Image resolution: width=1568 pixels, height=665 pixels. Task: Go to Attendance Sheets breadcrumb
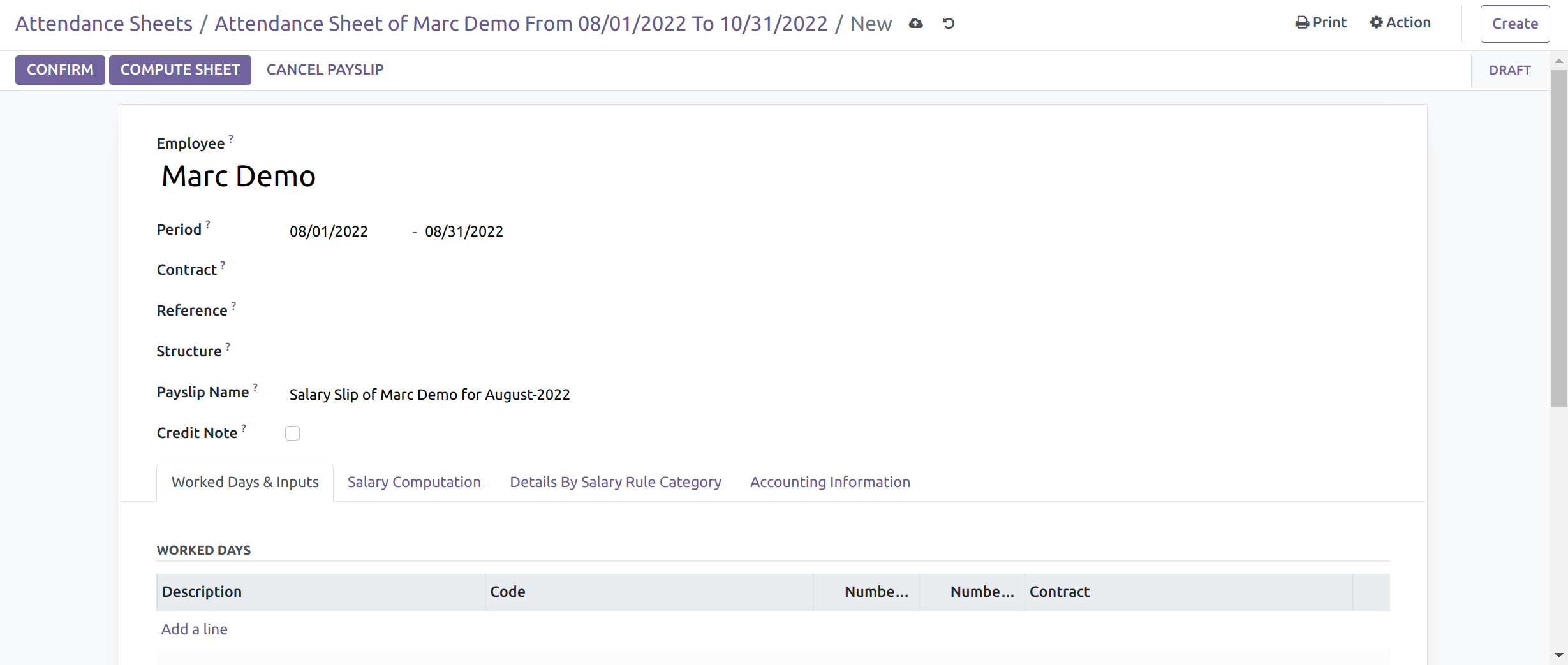pos(104,24)
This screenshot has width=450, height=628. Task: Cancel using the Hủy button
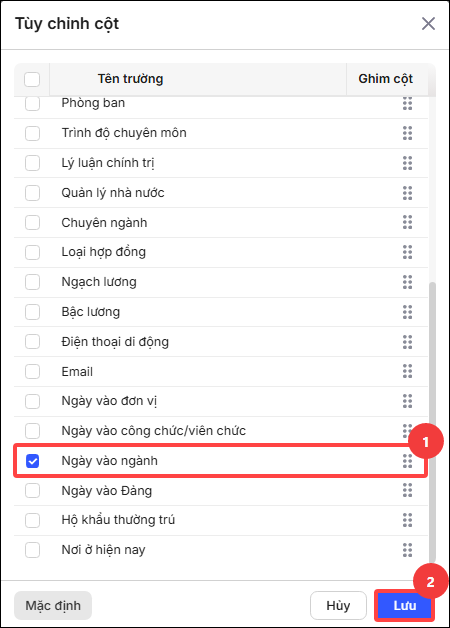coord(338,605)
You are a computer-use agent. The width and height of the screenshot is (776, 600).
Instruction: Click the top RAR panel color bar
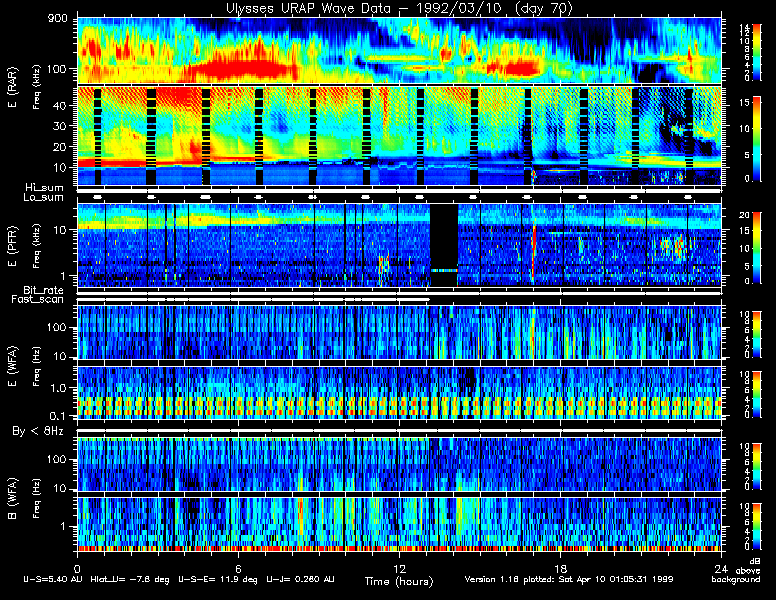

**What you should do**: Restate the data exactly, though only from the line that contains "This screenshot has" through its last line, both ends included and with the pictures left out.

**Written solution**:
This screenshot has width=450, height=628. Task: Cancel using the Hủy button
coord(338,605)
You are a computer-use agent. The width and height of the screenshot is (776, 600).
Instruction: Click the top RAR panel color bar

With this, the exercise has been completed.